The current rate of inflation in Nigeria, according to the National Bureau of Statistics, rose to 13.22 per cent in August 2020, highest in 29 months, since March 2018. This was contained in the recent Consumer Price Index (CPI) report released by the National Bureau of Statistics (NBS).
The latest figure is 0.40 per cent higher than the 12.82 per cent recorded in July, while on a month-on-month basis, the Headline index increased by 1.34 per cent in August 2020.
From 12.1 per cent in January through 12.2 per cent in February to the current 13.22 per cent, there is no gainsaying that Nigeria is having a galloping inflation which, if not arrested fast enough, may spell more doom for the already hapless masses who are groaning under the yoke of economic hardship.
Simple economics states that inflation can occur when prices rise due to increases in production costs, such as raw materials and wages, just as a surge in demand for products and services can cause inflation as consumers are willing to pay more for the product.

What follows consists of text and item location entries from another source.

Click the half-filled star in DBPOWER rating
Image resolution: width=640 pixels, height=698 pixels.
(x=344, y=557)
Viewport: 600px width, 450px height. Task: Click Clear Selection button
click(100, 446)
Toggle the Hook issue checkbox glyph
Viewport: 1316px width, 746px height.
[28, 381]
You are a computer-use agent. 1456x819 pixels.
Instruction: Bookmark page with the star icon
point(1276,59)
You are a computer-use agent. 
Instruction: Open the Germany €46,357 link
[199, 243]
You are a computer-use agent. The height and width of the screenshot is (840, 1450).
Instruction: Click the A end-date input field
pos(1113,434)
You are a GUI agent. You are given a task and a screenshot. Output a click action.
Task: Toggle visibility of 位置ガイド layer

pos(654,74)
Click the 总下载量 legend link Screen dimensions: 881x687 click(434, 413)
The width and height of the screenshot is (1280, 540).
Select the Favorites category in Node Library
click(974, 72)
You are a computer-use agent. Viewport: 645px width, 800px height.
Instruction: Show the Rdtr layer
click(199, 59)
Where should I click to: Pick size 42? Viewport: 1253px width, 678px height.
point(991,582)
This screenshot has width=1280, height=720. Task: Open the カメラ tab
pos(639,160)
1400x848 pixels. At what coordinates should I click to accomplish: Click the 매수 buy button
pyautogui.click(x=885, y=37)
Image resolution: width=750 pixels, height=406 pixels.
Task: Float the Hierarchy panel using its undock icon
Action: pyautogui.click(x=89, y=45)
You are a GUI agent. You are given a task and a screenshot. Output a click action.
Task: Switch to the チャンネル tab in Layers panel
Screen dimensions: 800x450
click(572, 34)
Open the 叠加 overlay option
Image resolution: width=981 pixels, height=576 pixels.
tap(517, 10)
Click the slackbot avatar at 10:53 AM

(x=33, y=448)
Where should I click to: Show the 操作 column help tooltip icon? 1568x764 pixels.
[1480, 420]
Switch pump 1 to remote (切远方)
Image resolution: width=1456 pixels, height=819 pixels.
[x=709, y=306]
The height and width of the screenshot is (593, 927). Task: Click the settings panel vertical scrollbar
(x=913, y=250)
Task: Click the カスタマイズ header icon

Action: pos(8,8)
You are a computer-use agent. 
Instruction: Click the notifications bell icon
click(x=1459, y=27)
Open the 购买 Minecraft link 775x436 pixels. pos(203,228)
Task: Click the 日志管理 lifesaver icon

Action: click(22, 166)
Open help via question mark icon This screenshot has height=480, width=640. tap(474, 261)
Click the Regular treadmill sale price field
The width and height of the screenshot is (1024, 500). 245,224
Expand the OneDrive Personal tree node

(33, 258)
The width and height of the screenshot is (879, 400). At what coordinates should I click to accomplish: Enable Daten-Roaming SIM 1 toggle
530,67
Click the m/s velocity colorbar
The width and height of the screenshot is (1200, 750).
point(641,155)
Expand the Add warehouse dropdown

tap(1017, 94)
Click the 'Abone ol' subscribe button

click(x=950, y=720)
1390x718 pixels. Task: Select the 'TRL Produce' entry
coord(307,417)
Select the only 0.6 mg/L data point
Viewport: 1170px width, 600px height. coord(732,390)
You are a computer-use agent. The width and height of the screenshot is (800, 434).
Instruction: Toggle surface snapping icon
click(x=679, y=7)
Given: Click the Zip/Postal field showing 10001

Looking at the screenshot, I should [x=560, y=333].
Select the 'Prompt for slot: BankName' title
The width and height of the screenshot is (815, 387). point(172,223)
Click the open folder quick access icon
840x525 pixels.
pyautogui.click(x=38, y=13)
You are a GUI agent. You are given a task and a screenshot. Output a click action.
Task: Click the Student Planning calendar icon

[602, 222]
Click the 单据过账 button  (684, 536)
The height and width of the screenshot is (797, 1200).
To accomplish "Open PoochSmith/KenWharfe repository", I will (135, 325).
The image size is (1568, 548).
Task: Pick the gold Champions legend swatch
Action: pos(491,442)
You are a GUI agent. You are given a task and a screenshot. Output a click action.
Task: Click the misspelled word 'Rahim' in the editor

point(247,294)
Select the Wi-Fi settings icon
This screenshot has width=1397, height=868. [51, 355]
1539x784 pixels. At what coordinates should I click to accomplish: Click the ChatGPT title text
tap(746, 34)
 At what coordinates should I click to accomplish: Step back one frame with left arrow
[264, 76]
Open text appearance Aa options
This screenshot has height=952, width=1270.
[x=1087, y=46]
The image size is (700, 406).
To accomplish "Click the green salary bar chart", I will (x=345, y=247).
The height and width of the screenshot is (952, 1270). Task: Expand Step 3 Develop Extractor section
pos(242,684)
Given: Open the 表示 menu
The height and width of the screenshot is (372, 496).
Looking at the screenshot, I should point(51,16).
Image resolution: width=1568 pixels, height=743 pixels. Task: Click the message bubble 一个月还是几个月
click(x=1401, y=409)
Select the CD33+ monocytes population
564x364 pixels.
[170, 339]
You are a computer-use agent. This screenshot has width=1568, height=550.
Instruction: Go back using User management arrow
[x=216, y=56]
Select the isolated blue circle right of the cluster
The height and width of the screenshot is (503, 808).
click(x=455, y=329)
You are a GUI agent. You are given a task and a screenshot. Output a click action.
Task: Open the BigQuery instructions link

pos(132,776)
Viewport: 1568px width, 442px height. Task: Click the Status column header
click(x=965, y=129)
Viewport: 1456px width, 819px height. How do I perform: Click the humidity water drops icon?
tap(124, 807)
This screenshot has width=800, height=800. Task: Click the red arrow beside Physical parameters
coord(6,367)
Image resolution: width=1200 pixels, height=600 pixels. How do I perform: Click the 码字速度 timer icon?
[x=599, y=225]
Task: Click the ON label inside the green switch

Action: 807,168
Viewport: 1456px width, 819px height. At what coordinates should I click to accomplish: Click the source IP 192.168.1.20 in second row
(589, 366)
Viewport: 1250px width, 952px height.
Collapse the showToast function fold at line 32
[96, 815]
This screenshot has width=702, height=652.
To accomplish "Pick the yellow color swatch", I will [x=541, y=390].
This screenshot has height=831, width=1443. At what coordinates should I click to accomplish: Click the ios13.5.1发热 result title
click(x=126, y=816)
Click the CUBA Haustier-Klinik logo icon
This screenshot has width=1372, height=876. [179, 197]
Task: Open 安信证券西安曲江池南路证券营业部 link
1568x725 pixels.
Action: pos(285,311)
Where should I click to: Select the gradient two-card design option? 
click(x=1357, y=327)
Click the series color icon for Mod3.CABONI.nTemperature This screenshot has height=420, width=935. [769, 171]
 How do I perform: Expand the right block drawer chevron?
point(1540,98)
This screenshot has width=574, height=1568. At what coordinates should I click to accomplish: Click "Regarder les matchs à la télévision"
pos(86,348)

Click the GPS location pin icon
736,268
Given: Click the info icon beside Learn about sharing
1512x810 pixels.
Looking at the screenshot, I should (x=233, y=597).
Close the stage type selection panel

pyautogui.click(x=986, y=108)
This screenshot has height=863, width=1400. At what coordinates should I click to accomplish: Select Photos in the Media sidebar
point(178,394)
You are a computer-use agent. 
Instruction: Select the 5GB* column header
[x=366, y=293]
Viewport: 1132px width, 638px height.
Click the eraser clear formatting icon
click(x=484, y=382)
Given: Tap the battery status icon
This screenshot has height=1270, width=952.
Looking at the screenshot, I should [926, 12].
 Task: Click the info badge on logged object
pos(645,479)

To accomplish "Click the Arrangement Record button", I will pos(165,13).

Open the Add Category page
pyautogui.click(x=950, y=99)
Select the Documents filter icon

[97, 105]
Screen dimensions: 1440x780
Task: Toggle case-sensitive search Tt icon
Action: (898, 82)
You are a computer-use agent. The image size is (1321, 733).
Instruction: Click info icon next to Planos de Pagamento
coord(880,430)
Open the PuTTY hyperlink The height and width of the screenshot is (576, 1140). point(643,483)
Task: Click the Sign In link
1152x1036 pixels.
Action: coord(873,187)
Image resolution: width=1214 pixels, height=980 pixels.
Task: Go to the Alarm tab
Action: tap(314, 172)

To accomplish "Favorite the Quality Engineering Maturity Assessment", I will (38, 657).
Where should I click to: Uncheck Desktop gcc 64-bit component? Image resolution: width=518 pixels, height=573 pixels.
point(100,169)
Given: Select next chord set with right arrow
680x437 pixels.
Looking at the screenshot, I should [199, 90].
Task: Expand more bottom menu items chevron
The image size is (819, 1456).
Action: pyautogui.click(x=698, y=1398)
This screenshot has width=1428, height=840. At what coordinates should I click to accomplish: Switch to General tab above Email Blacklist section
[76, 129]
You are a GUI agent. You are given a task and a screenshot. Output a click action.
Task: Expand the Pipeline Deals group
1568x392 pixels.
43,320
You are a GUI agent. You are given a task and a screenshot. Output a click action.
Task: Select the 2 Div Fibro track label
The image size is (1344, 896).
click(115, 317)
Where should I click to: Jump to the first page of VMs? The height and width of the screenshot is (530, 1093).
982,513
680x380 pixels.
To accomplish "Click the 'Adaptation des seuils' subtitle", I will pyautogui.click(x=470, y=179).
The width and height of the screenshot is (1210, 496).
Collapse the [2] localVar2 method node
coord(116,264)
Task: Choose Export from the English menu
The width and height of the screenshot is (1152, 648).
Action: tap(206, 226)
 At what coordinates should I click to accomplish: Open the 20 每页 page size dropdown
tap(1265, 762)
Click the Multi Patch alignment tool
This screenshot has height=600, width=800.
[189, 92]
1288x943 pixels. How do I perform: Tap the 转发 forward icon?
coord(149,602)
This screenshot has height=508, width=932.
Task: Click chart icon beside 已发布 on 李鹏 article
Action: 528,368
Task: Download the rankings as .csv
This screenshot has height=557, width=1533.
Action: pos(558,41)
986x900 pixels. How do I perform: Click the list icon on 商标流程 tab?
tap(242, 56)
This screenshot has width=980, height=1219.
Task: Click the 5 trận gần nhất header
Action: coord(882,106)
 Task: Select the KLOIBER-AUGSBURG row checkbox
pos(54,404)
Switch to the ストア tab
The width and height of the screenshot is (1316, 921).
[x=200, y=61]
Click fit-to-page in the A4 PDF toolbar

It is also common knowledge that inflation can be caused when aggregate demand grows faster than aggregate supply; cost-push; devaluation occasioned by increasing cost of imported goods and also the boost to domestic demand. Inflation is primarily caused by an increase in the money supply that outpaces economic growth.
Unfortunately, all these indices gawked at the Nigerian economy. It is also common knowledge that now the naira costs less and less as the exchange rate collapses, which has resulted in higher import costs and increased inflationary expectations.
Several economists who study the causes of inflation in Nigeria agree that the expected inflation, along with ever-changing exchange rates, heavily influences the inflation.
The attending effects are equally glaring as prices of food and essential commodities are practically out of the reach of the common man who is smarting under the effects of the COVID-19 pandemic.
Apart from the sharp increase in the prices of staples like bread, rice, beans, millet and others, prices of other basics have soared. According to NBS, a closely watched component of the inflation index stood at 16 per cent in August compared to 15.48 per cent recorded in July 2020. On a month-on-month basis, the food sub-index increased by 1.67 per cent in August 2020, up by 0.15 per cent from 1.52 per cent recorded in July 2020.
This rise in the food index was attributed to increase in prices of bread and cereals, potatoes, yam and other tubers, meat, fish, fruits, oils and fats, and vegetables.
The inflation is not limited to food as other essentials like cement and other building materials have also climbed.
It is the responsibility of the government to not only provide security of lives and properties but also economic security. No national deserves to be left to the elements and exposed to the vagaries of international and local economic dynamics without potent protection from their sovereignty, which is the government in this case.
Even as we are not unmindful of the devastating effects of the COVID-19 pandemic on the world nay Nigerian economy, we call on the concerned economic agencies and panels to learn from other economies how they are weathering the storm without too much debilitating effects on their citizens.
To protect the average Nigerian, this newspaper believes that more efforts need to be deployed by the appropriate agencies to not only stabilise the naira but strengthen it against the dollar which is the universally accepted means of international trade. The rate the naira is falling against the dollar now is more than alarming; it is scary.
Local manufacturers, in our view, should also enjoy more protection and patronage from the government which should provide a conducive environment for operation and growth by granting them tax reliefs, lower if not zero interest rates even as financial institutions are directed to relax the stringent conditions and terms attached to granting of loans.
Excise duty on essentials needed by local manufacturers should also be reduced considerably or totally abolished for the local industries, which are mostly moribund, to rise again, thrive and prosper.
A hungry man is an angry man, so says the axiom. We commend the federal, state, local governments, conglomerates, non-state actors, including religious bodies and individuals for the palliatives given so far to the struggling Nigerian masses. We, however, state that more could still be done to alleviate their sufferings.
This newspaper also believes that a gradual re-conscientisation of the populace is necessary to, among others, discourage the penchant of the average Nigerian for everything foreign, a state of mind which has consistently drained our foreign reserves and reduce the power of our currency. Nigerians should be encouraged and motivated to think Nigerian, buy Nigerian and consume Nigerian.